Botha: The Department of Government Efficiency (DOGE) is compounding the rural healthcare crisis by dismantling the very programs that keep these systems afloat. Under the pretense of cutting waste, DOGE has targeted initiatives like the $175 million Teaching Health Centers Graduate Medical Education (THCGME) program, which supports medical residencies in underserved areas. These programs are essential pipelines for staffing rural clinics and hospitals. DOGE’s hiring freezes and staff reductions are exacerbating existing provider shortages, while cuts to federal grants have disrupted vaccination campaigns, mobile clinics, and telehealth projects—lifelines in areas where travel is a barrier to care.

Among the agencies most affected is the Health Resources and Services Administration (HRSA)—a federal agency within the Department of Health and Human Services that plays a central role in improving healthcare access for people who are geographically isolated or economically disadvantaged. HRSA supports thousands of health centers and provider training programs in rural areas, ensuring access to primary care, maternal health services, and substance use treatment. DOGE’s cuts to HRSA funding and staffing have delayed infrastructure upgrades, halted expansion plans, and undermined long-term planning capacity in rural communities. Far from creating efficiency, these cuts create abandonment—especially for America’s most medically vulnerable regions.

PE: How can the U.S. address this potential rural healthcare crisis?
Botha: Avoiding a collapse in rural healthcare will require urgent and coordinated action. Medicaid must be protected and strengthened. Rural hospitals and clinics rely on these reimbursements to survive, and any cuts will lead to service reductions, staffing losses, and closures. The federal government should restore and expand programs like THCGME and HRSA that support rural provider training, infrastructure, and innovation.

At the same time, new models of care delivery will need to be developed—and that’s where public-private partnerships like the ARPA-H PARADIGM initiative will play a crucial role. 10XBeta has been selected as a lead partner in this national effort, which will focus on building a mobile, scalable healthcare platform that delivers hospital-level care directly to underserved communities. As part of this work, 10XBeta will develop ruggedized medical technologies, AI-driven clinical guidance tools, and connected data platforms to support diagnostics, multi-cancer screening, chronic disease management, and perinatal care. These systems will be designed to reach patients where they are, overcoming geographic and systemic barriers. By flipping the traditional healthcare model—bringing care to the patient instead of asking patients to travel to hospitals that may no longer exist—this work aims to redefine rural care access in the U.S. The vision is simple but profound: where you live should not determine the quality of care you receive.

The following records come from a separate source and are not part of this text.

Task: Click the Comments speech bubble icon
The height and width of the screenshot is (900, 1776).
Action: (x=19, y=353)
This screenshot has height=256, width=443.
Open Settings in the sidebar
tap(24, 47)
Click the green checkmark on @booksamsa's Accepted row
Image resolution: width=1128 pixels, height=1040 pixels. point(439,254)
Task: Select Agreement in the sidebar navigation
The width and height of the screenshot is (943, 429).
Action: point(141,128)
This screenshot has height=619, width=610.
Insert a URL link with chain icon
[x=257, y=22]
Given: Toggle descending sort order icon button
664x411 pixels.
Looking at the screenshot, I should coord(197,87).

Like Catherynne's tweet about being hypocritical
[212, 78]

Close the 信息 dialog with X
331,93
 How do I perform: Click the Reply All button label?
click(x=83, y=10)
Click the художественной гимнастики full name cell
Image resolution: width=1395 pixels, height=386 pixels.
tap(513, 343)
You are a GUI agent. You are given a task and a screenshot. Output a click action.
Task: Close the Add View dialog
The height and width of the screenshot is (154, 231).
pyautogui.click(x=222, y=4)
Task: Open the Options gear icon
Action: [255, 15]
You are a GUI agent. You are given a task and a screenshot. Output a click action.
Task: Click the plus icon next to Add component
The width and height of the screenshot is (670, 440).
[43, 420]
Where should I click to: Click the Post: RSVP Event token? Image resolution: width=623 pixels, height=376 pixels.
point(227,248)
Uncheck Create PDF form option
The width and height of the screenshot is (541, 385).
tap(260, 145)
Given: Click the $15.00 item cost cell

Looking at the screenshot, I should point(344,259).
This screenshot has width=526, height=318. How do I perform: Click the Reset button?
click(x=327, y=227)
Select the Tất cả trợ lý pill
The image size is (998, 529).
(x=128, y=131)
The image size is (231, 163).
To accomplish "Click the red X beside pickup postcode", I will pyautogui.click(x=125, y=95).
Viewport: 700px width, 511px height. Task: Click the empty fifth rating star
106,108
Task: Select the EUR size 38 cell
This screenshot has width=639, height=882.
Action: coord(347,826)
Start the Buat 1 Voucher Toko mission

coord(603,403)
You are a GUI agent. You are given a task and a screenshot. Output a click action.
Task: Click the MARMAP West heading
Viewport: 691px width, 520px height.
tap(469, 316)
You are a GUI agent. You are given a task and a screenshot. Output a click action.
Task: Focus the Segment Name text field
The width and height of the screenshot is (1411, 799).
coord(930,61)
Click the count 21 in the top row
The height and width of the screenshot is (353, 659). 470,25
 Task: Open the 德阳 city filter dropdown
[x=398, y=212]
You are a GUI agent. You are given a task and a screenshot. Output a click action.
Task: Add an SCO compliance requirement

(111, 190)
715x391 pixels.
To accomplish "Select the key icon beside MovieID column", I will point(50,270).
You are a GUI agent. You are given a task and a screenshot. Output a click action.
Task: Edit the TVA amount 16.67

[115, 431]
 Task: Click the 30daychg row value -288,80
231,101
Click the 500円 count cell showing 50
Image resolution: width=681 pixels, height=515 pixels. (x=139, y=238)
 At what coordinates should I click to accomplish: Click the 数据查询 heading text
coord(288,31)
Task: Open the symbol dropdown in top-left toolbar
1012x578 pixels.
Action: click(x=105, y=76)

PE: How much of the U.S. population relies on rural healthcare networks?
Botha: More than 66 million Americans—approximately one in five—live in rural areas and rely on a healthcare infrastructure that is rapidly deteriorating. These communities tend to be older, have higher rates of chronic illness, and face steeper barriers to accessing preventative and emergency care. Despite their size, rural healthcare systems are often overlooked in national planning and disproportionately vulnerable to policy shifts. Their collapse wouldn’t just impact those living in remote areas—it would strain nearby urban hospitals, degrade the national provider workforce, and deepen disparities in outcomes across geographic lines. The integrity of rural health is a national issue, not a peripheral one.